Segment Start: READING PASSAGE

In the energy sector, Senate Bill 713 established updated lighting- system rules for certain wind energy facilities in coordination with federal aviation standards. The measure affects siting and operational planning for wind-powered infrastructure, particularly in western Oklahoma where development has expanded in recent years.

DATA SECURITY AND COMMERCE GOVERNANCE Senate Bill 626 expanded Oklahoma’s Security Breach Notification Act, requiring broader disclosure obligations and Attorney General notification in certain large-scale breach scenarios. The change increases the responsibility of businesses and public entities that handle consumer data, reflecting growing emphasis on cybersecurity accountability.

In addition, Senate Bill 987 formally established the Oklahoma Department of Commerce Board and defined qualifications and governance structure for board membership. The change places more structure around oversight of statewide economic-development initiatives.

Segment End: READING PASSAGE
Segment Start: THE DATA

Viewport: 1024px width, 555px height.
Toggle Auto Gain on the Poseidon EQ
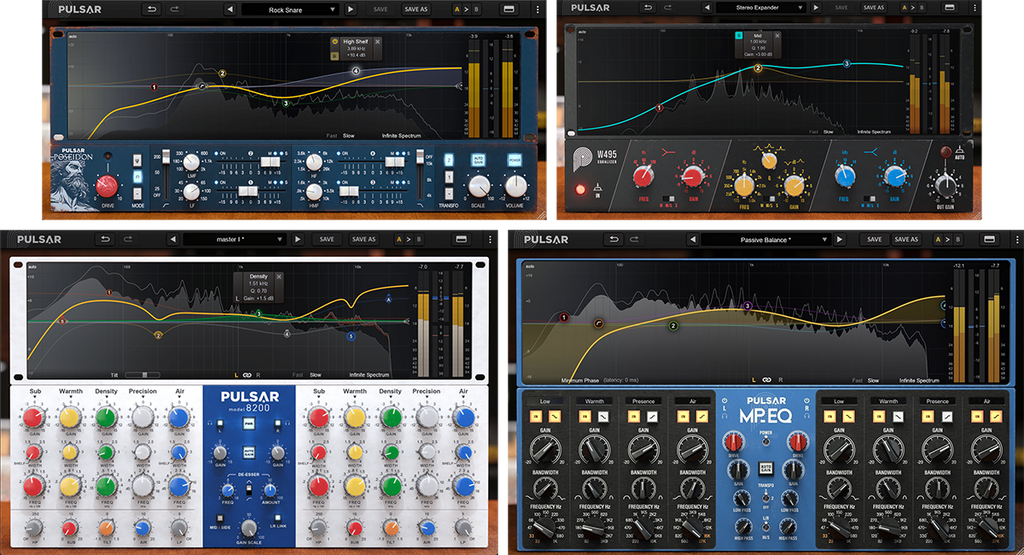[x=479, y=160]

Segment End: THE DATA

**BRIEF A**
From the passage on Oklahoma bills, echo the text from "DATA SECURITY AND" up to and including "statewide economic-development initiatives.".
**BRIEF B**
According to the passage on Oklahoma bills, which bill formally established the Oklahoma Department of Commerce Board?
**BRIEF C**
In the passage on Oklahoma bills, restate the paragraph beginning "In the energy sector" as a short bulleted list that keeps its main facts.

**SOLUTION A**
DATA SECURITY AND COMMERCE GOVERNANCE Senate Bill 626 expanded Oklahoma’s Security Breach Notification Act, requiring broader disclosure obligations and Attorney General notification in certain large-scale breach scenarios. The change increases the responsibility of businesses and public entities that handle consumer data, reflecting growing emphasis on cybersecurity accountability.

In addition, Senate Bill 987 formally established the Oklahoma Department of Commerce Board and defined qualifications and governance structure for board membership. The change places more structure around oversight of statewide economic-development initiatives.

**SOLUTION B**
Senate Bill 987.

**SOLUTION C**
- Senate Bill 713 set updated lighting-system rules for certain wind energy facilities.
- The rules are coordinated with federal aviation standards.
- The measure affects siting and operational planning for wind-powered infrastructure.
- The impact is greatest in western Oklahoma, where development has expanded in recent years.